Nous ne sommes pas tous et toutes à égalité devant les pratiques esthétiques. Certains y sont très sensibles et d’autres pas du tout, certains peuvent avoir conscience des causes profondes qui leur donnent envie de se rendre plus beaux et d’autres l’ignorent totalement. Pour les hommes et les femmes, les problèmes ne sont pas les mêmes, et aujourd’hui, il ne sera question que de l’embellissement au féminin.

La pratique n’est pas taboue, elle est même extrêmement répandue mais il plane toujours sur elle une forme de culpabilité gênante et sourde qui nous vient du regard inquiet des parents sur le corps des jeunes filles devenant femmes et surtout de notre sévère culture du Livre qu’interroge toujours plus la rencontre avec quelque femme voilée : la mauvaise conscience féminine de vouloir plaire…

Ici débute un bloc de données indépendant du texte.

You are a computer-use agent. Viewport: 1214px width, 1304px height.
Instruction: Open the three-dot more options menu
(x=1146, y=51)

Mais qui sait à qui on veut plaire et pourquoi on veut plaire ?

Pour certaines, c’est avant tout à soi-même. En visitant la plupart des blogs de mode et de beauté où les filles jouent les mannequins, on ne voit que des personnes qui testent, s’amusent de vêtements, coiffures, maquillages et explorent par ce biais, tout en partageant leurs découvertes avec les copines, les différents styles possibles qui sont autant de créations de soi-même.

 » Tu te fais belle donc tu cherches à séduire. », disent les jaloux, les possessifs, les insécures et les soit-disant religieux.

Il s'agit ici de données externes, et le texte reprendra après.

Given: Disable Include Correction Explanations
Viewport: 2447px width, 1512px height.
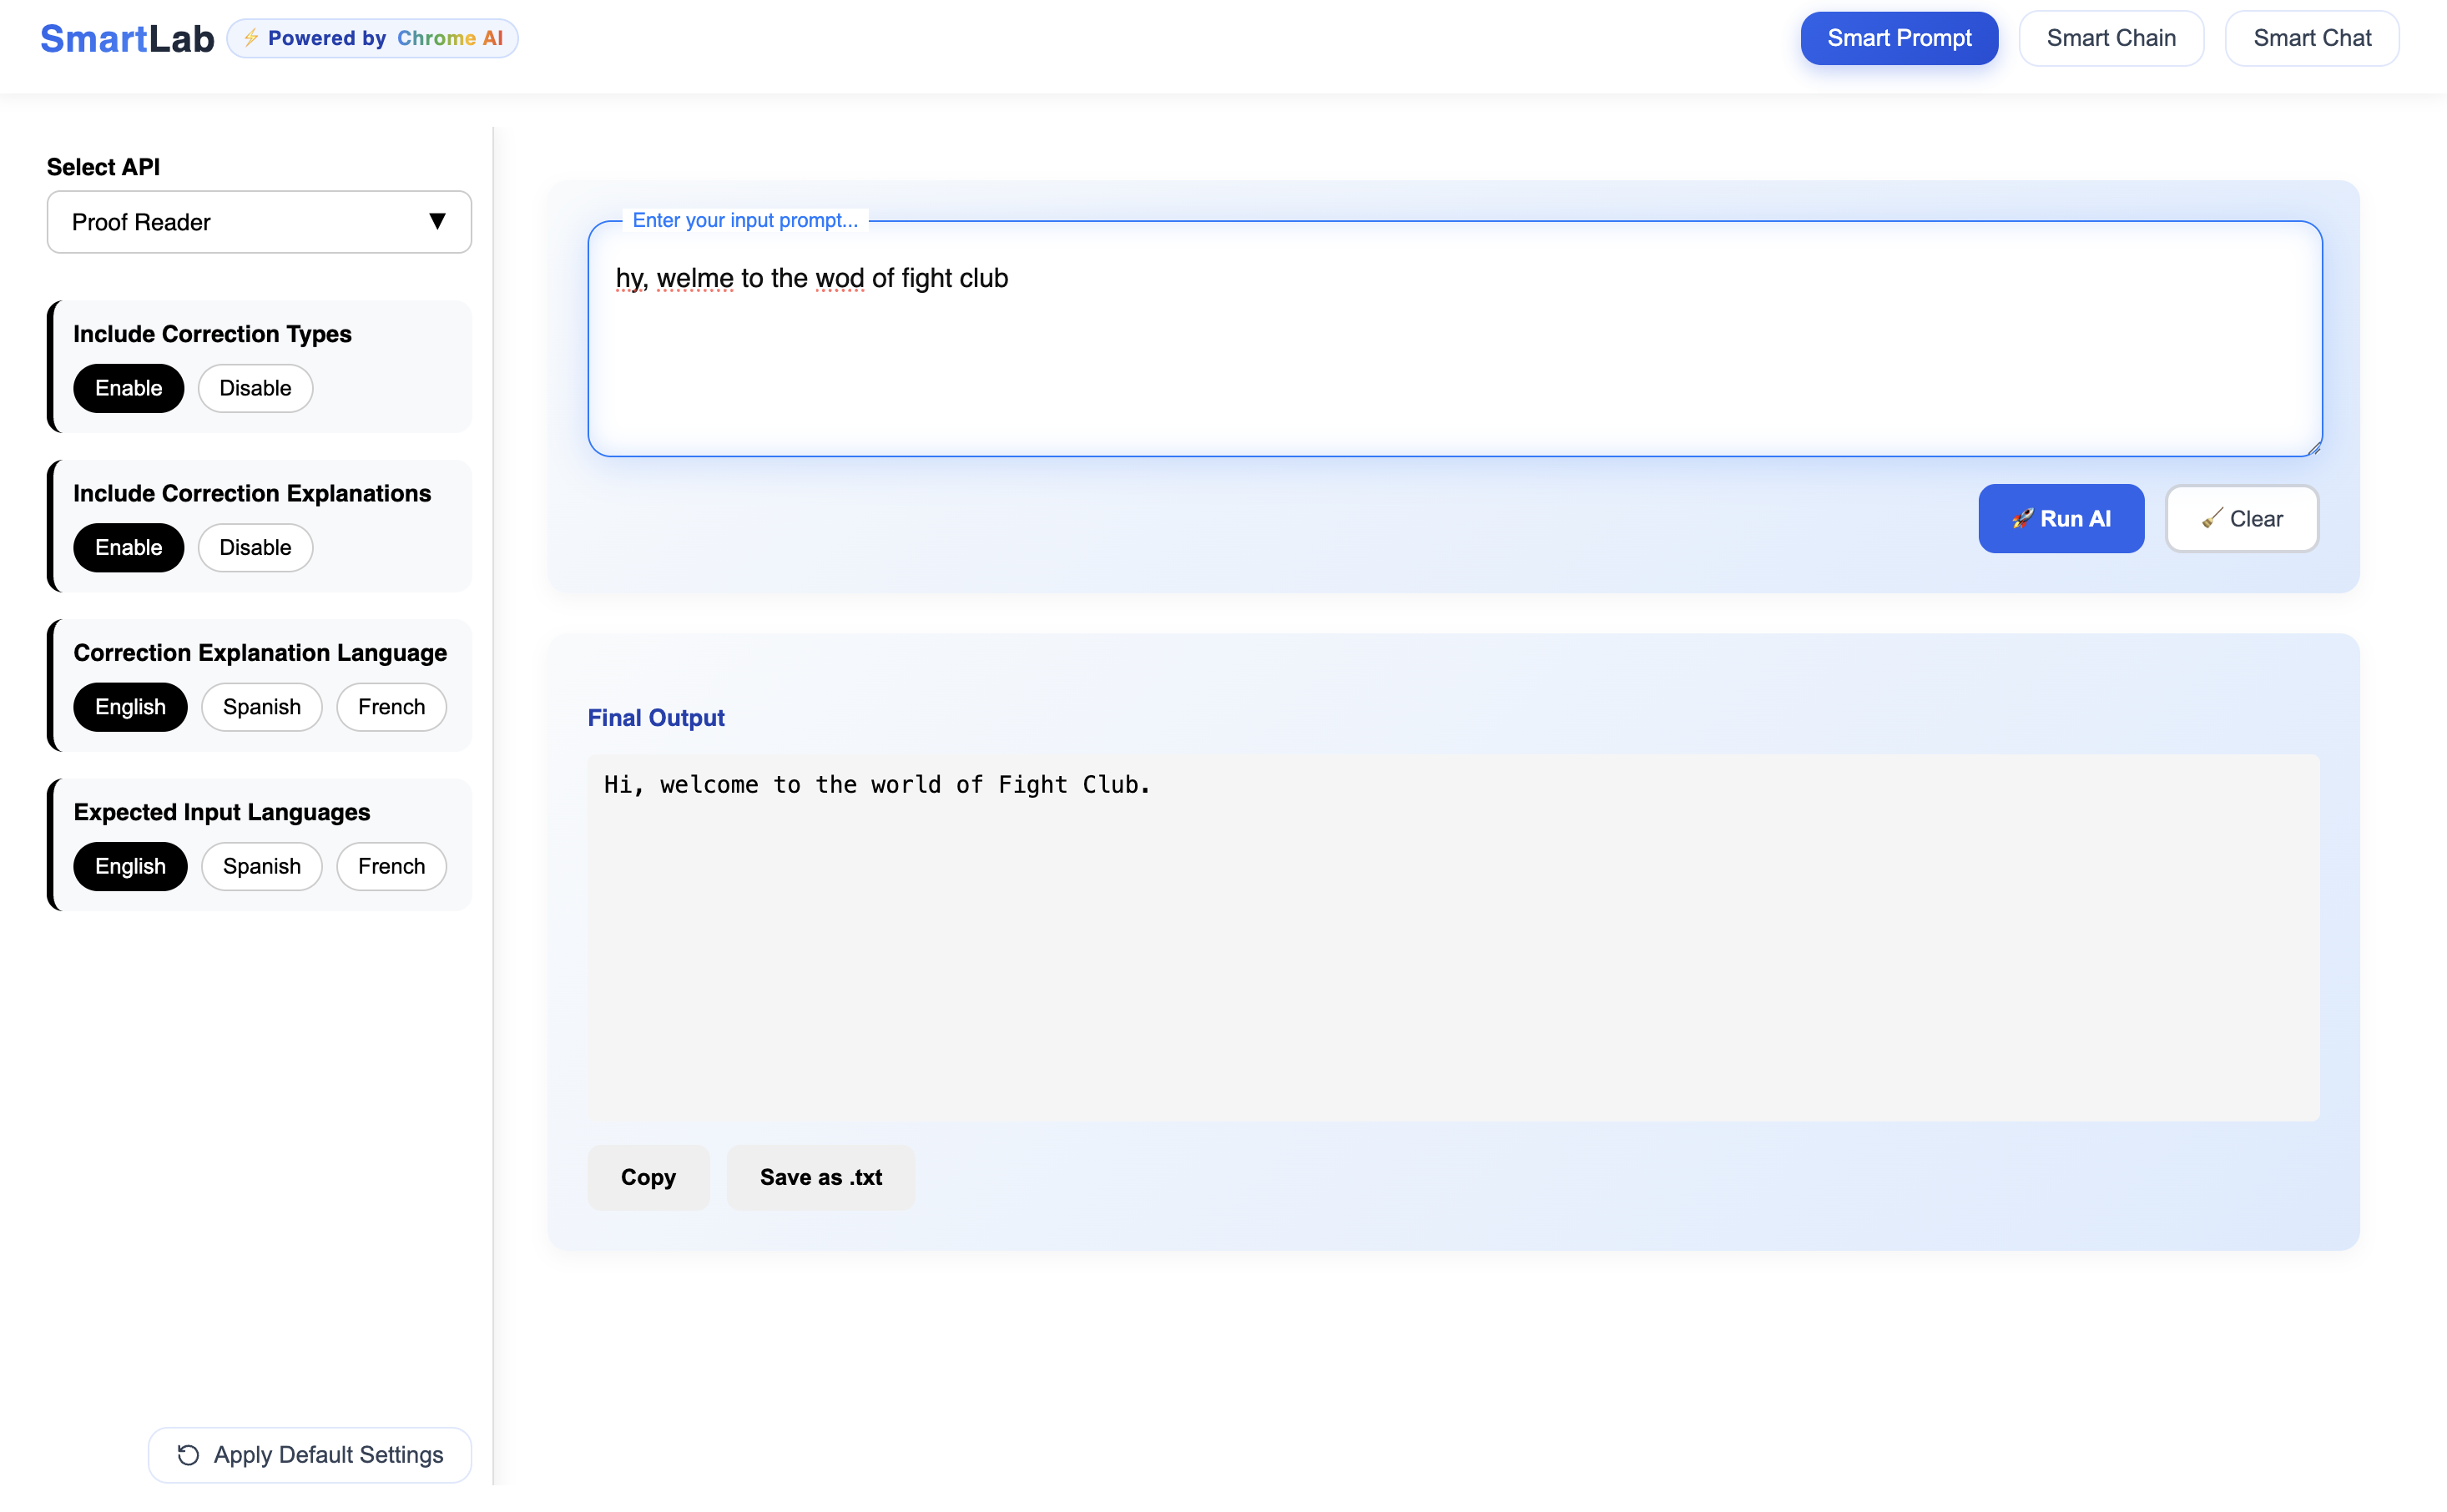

Que voit-on dans les choses, les actes, les gens hormis les choses que l’on redoute ou que l’on désire ? Car peurs et désirs, constituant des obsessions, ont ce pouvoir d’envahir tout l’espace de la conscience. Comment alors ne pas les projeter sur le monde entier et surtout sur le corps et l’esprit de la femme ?

Pour autant, on peut effectivement vouloir s’embellir pour séduire, bien entendu, et c’est normal. Mais on peut aussi vouloir s’embellir pour sacraliser le jour – se faire belle lors d’un mariage, une fête, etc -, pour donner une bonne image de soi en entreprise, d’un produit qu’on crée ou représente. On peut aussi vouloir s’embellir parce qu’on sait le faire : les esthéticiennes, maquilleuses, stylistes, coiffeuses, etc. sont souvent soignées comme personne parce qu’elles en ont le savoir-faire devenu comme une seconde nature. On peut aussi vouloir s’embellir pour corriger un défaut qui a pris une place énorme dans la vie de celle qu’il empoisonne, qui le grossit mais qui ne peut s’en empêcher et qui en souffre. Maquiller, masquer une brûlure, une cicatrice, porter une perruque ou un foulard plutôt qu’un crâne rasé, ce sont des formes d’embellissement.

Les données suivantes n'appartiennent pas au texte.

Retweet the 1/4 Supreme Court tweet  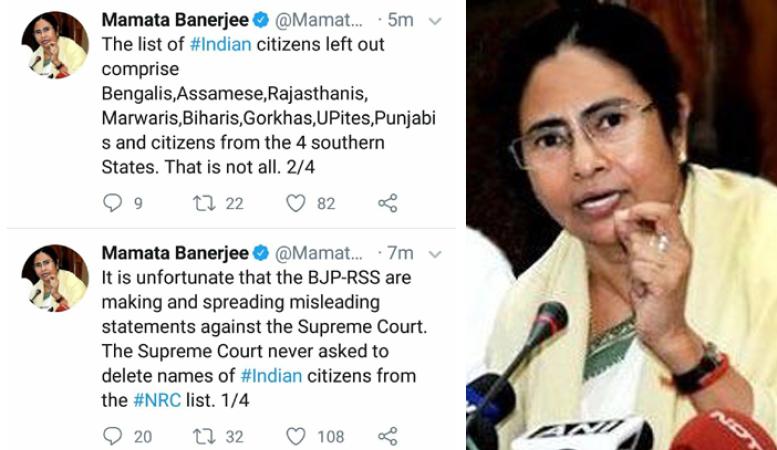(204, 436)
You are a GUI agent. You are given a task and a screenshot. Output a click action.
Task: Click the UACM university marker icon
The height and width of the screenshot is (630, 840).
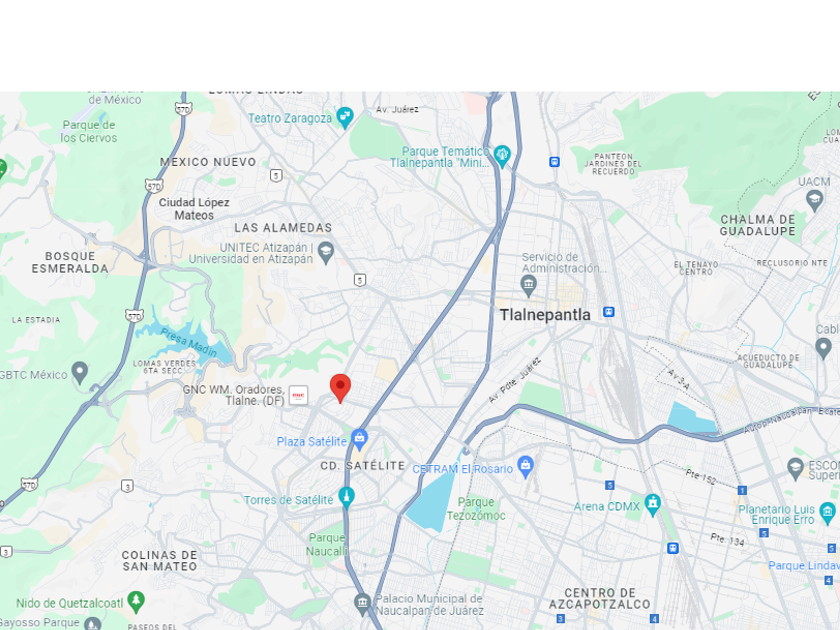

Or, dans les cultures religieuses hébraïques et musulmanes, porter foulard ou perruque pour une femme est symbole de vertu puisqu’elle cache ses cheveux. Mais si les cheveux de la femme n’ont rien d’attrayant et ne font rien pour sa beauté, n’est-ce pas un embellissement que de les couvrir ? Le prêt-à-juger, dans son absolu, peine à toucher du doigt la vérité, plus souvent multiple qu’unique…

Hormis pour tous ces cas particuliers, pourquoi veut-on s’embellir ?

On veut s’embellir parce que nous vivons en société, parce que la société décide de ce qui est beau ou non, de qui est beau ou non, parce que pour vivre en société, il faut être adapté, intégré, parce que vieillir est mal vu, parce que grossir est mal vu, s’habiller comme si ou comme ça est mal vu, bref, parce qu’il y a toujours quelqu’un pour regarder et juger comme un dictateur, sans s’occuper de finesse et d’objectivité ni accepter la liberté de l’autre. Une liberté qu’on peut considérer comme relative parce qu’elle est toujours conditionnée par un contexte social, mais c’est quand même un sentiment de liberté.

Et fondamentalement, pourquoi a-t-on toujours cherché à s’embellir ?

S’embellir, c’est tenter d’échapper aux contingences de ce que la nature nous impose pour nous créer un physique idéal, proche autrefois de ce que l’art avait fait naître dans les statues des déesses ou des photos retouchées des actrices et des mannequins d’aujourd’hui posant dans des tenues parfaites, sur lesquelles les hommes fantasment et que les femmes tentent d’imiter, faisant grimper les ventes de soutien-gorges push up et les crèmes décolorantes.

Oui, parce que s’embellir, c’est surtout ça : sauter très haut pour toucher Dieu et les étoiles et retomber très bas au sous-sol d’un centre commercial…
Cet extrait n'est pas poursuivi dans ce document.